DATA FOR THIS TASK>
★ ★ ★ ★
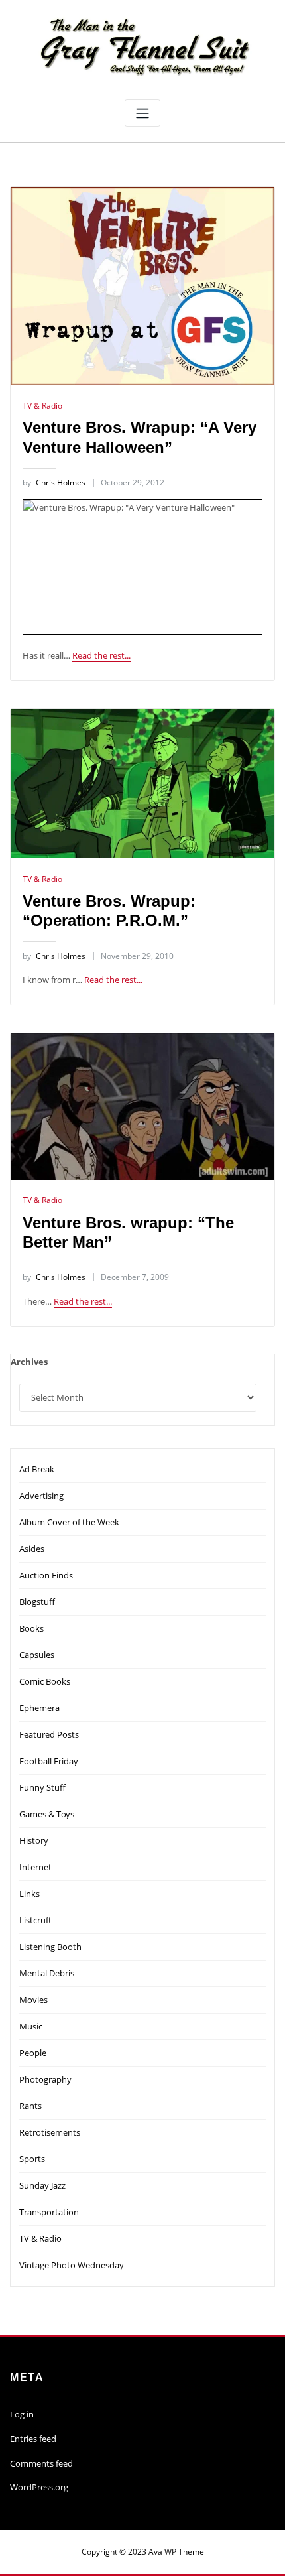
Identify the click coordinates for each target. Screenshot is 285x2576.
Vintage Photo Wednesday (71, 2265)
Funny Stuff (42, 1787)
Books (31, 1628)
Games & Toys (46, 1814)
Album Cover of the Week (69, 1522)
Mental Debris (46, 1973)
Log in (22, 2414)
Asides (31, 1549)
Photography (45, 2079)
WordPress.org (39, 2487)
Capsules (36, 1655)
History (33, 1840)
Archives (29, 1362)
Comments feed (41, 2463)
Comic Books (44, 1681)
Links (29, 1894)
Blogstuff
★ ★ ★ ★
GOAL OF THE EXERCISE> Output only the lines from the start of the data through the line that holds "Comments feed (41, 2463)". Keep them exact and leave the pictures out.

EXERCISE OUTPUT>
Identify the click coordinates for each target. Screenshot is 285x2576.
Vintage Photo Wednesday (71, 2265)
Funny Stuff (42, 1787)
Books (31, 1628)
Games & Toys (46, 1814)
Album Cover of the Week (69, 1522)
Mental Debris (46, 1973)
Log in (22, 2414)
Asides (31, 1549)
Photography (45, 2079)
WordPress.org (39, 2487)
Capsules (36, 1655)
History (33, 1840)
Archives (29, 1362)
Comments feed (41, 2463)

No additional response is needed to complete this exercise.